The implementation of issubset between two BitSet: https://github.com/JuliaLang/julia/blob/3909294e78d223c740b7e7a4d00eb2d4771055a7/base/bitset.jl#L419
first intersects the sets. This unnecessarily allocates memory to compute an entirely new BitSet for the intersection. It ended up costing me 30% CPU time on my workload.
It seems that on ‘standard’ sizes of BitSet, the following implementation is often 6x faster and has 0 allocations.

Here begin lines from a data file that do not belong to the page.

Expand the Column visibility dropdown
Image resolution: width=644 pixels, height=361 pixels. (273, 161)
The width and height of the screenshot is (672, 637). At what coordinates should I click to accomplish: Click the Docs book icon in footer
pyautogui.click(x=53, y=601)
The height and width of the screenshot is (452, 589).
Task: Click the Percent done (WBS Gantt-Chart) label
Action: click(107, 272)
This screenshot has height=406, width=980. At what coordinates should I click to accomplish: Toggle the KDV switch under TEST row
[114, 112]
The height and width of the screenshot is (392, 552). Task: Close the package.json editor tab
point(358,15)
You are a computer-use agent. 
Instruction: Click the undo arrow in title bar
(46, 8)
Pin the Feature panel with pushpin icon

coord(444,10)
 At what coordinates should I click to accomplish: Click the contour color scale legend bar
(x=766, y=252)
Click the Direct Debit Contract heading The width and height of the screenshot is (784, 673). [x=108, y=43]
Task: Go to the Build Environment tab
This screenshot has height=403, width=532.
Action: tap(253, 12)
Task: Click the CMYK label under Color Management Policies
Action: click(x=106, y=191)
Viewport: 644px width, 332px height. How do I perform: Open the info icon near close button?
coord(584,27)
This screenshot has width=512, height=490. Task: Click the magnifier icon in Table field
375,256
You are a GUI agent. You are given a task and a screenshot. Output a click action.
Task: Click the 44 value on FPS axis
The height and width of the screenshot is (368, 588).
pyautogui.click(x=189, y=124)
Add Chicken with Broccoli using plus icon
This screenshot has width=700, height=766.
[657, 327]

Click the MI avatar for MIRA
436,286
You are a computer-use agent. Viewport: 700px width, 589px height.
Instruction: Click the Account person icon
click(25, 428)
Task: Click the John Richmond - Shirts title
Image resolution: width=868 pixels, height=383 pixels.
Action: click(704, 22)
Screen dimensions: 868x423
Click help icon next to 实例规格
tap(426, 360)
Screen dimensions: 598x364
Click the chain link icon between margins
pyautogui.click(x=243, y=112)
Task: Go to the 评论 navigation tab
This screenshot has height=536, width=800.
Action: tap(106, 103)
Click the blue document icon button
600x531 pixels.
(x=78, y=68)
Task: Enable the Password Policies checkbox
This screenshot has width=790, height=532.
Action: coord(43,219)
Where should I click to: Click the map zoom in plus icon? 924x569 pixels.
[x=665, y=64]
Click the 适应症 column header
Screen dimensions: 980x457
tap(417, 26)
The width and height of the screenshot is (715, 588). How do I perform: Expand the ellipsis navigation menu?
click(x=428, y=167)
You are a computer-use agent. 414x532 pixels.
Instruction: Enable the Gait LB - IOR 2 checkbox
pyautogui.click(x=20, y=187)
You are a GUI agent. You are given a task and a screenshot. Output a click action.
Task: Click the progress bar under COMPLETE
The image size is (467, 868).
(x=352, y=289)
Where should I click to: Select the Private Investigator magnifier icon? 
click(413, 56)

function issubset_fast(s::BitSet,t::BitSet)
s == t && return true
s.offset < t.offset && return false
length(s.bits) > length(t.bits) && return false
length(s) > length(t) && return false
return all(e -> e ∈ t, s)
end
s1 = BitSet([2i for i=1:100]);
s2 = BitSet([7i+70 for i=1:15]);
s3 = BitSet([20i+70 for i=1:6]);
s4 = BitSet([2i for i=1:99]);
@btime issubset($s1, $s1);
@btime issubset_fast($s1, $s1);
@btime issubset($s2, $s1);
@btime issubset_fast($s2, $s1);
@btime issubset($s3, $s1);
@btime issubset_fast($s3, $s1);
@btime issubset($s4, $s1);
@btime issubset_fast($s4, $s1);
Giving:
85.817 ns (3 allocations: 160 bytes)
8.865 ns (0 allocations: 0 bytes)
86.080 ns (3 allocations: 160 bytes)
14.888 ns (0 allocations: 0 bytes)
86.146 ns (3 allocations: 160 bytes)
19.714 ns (0 allocations: 0 bytes)
88.973 ns (3 allocations: 160 bytes)
142.452 ns (0 allocations: 0 bytes)
On the last issubset(s4, s1) the implementation in Base is still faster, I suppose it has been optimized for this case.
Still, I’m hoping that someone who understands the internals of BitSet better than me can make a general-purpose non-allocating version that’s faster on all cases?